M2UA uses sigtransport module to obtain the transport layer and provides methods to interconnect with SS7 layer 3 protocols.
The YATE M2UA gateway implementation differs a little bit from the standard specifications.
The standard specifies that in Override traffic mode when a new client connects to the gateway, the gateway should inactivate the clients witch IID's are found in the newly received ASP_ACTIVE message, and redirect the traffic to the newly connected client. This behavior is not quite desired, because if we have one gateway and two clients operating in override mode, and the active client have a less stable internet connection than the other then the SS7 layer 3 traffic will be interrupted.
As a limitation the YATE M2UA Gateway implementation does not suppot the multiple clients to be active at the same time.

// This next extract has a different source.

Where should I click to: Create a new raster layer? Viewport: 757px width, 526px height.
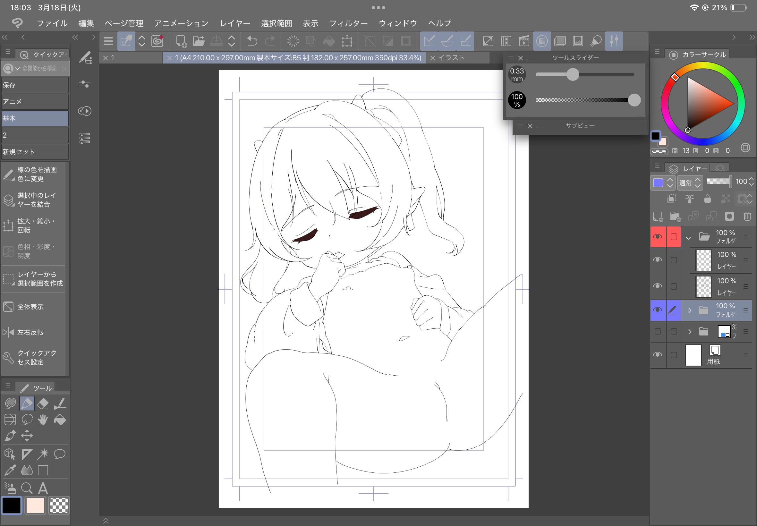click(658, 217)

The M2UA Gateway has two links in control with IID's 0 and 1.
The client with the most stable internet connection (C1) connects to the gateway and activates the links.

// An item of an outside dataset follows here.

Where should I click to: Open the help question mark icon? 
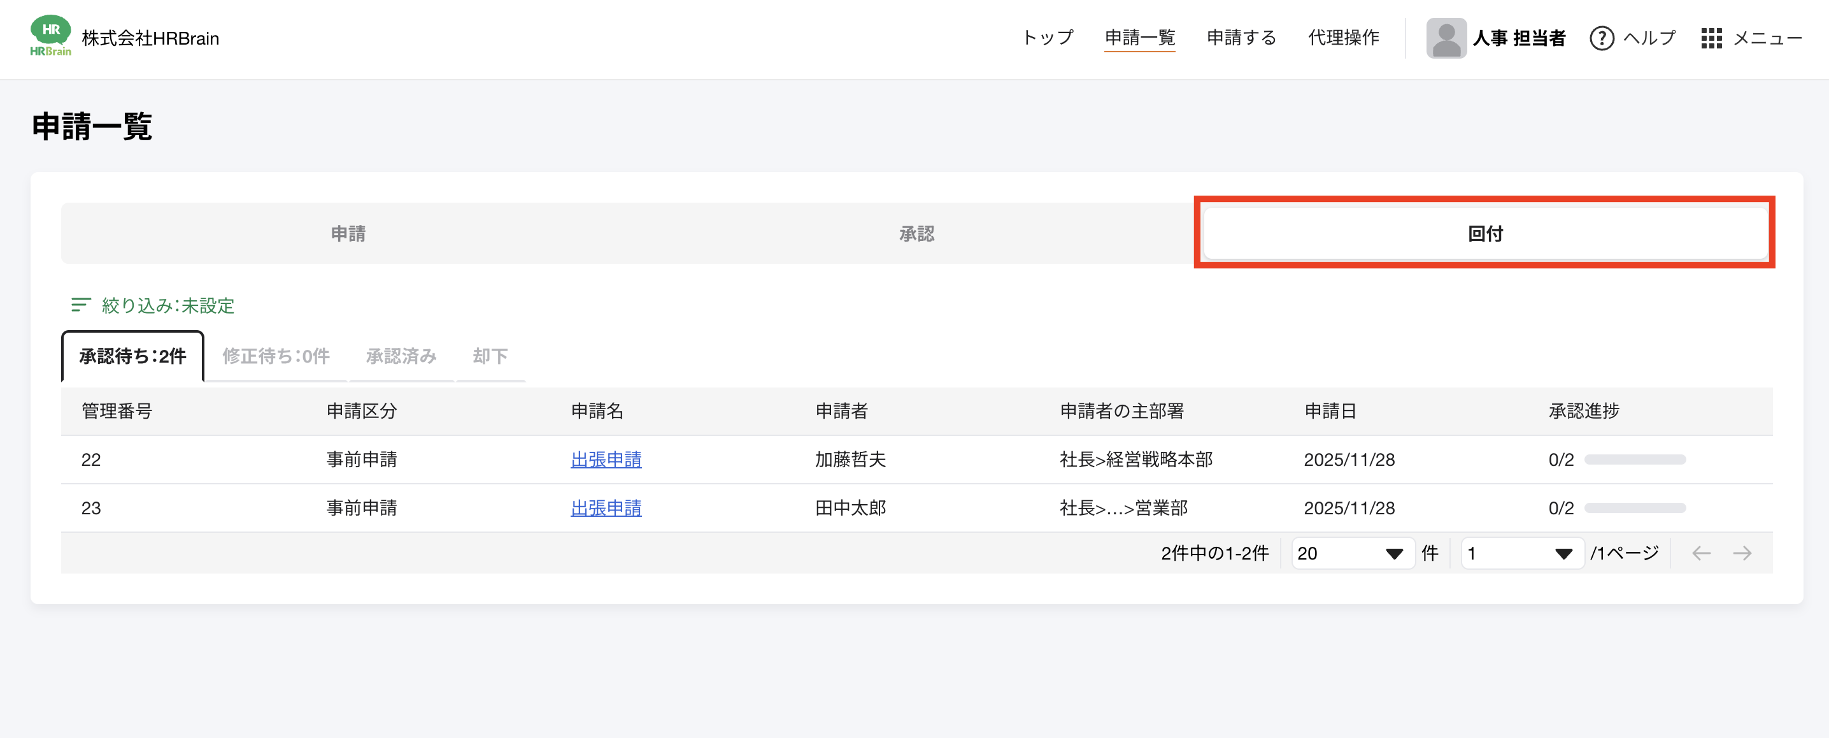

After a period of time the client with the less stable internet connection(C2) connects to the gateway and activates the links.
Now the gateway will inactivate C1 and will drop the alignment of the links and will activate C2.
C2 will activate the links.
After a period of time C2 will loose the connection with the gateway.
Now the gateway will inactivate C2 and will activate C1.
After C2's internet connection is up again it will connect to the gateway and we enter in a infinite loop here.
So to avoid this behavior in YATE we do not inactivate the active client if a new client requested the traffic, instead we are inserting it in a waiting queue, and when the active client becomes inactive the first client from the waiting list will be activated.
type=ss7-m2ua-gateway sig=sctp-m2ua-gw The underlying transport of this gateway. asp_switch=5000 Time interval in milliseconds for this gateway to fire bad client configuration protection. asp_ignore=600000 Time interval in milliseconds used by this gateway. max_asp_switch=5 integer. The maximum counter when a client up request can be overridden. If this counter has been reached and asp_switch timer has not expired, the client override protection will be fired. expect_asp_id=true boolean: True if the gateway should accept asp up requests only with asp id. link=ss7-l2-1,1 link: string: Name of a SS7 Layer 2 link witch this gateway should control. This parameter can be repeated to add more links to the gateway. An explicit interface identifier can be provided after a comma. This option can be repeated
To find the status of a M2UA gateway you can run the command "status sig GW_NAME" from rmanager.
M2UA Control commands:
|Activate||control M2UA_GW_NAME activate aspid=x||Activate the client with aspid=x|
|Inactivate||control M2UA_GW_NAME inactivate aspid=x||Inactivate the client with aspid=x|
|Drop||control M2UA_GW_NAME drop aspid=x||Drop the connection from the client with aspid=x|
The M2UA client configuration is composed from two parts:
- This section represents the common ground for the M2UA links
[m2ua-client] type=ss7-m2ua-client ; The object type sig=sctp-m2ua-client ; The underlying transport for this client aspid=1 ; ASP Identifier
- The following sections represents the M2UA links
[link1] type=ss7-m2ua ; Object type client=m2ua-client ; M2UA client reference iid=0 ; Interface Identifier
[link2] type=ss7-m2ua client=mediant_g0 iid=1
To obtain the status of M2UA links you should run the command "status sig links" from rmanager
|Status||control M2UA_CLIENT_NAME status||Show the status of this client|
|TransporRestart||control M2UA_CLIENT_NAME transport_restart||Restart the underlying transport layer|
|Pause||control M2UA_NAME pause||Pause this link message delivery|
|Resume||control M2UA_NAME resume||Align this link if it is not already aligned and it can auto start|
|Align||control M2UA_NAME align||Force this to start Align algorithm|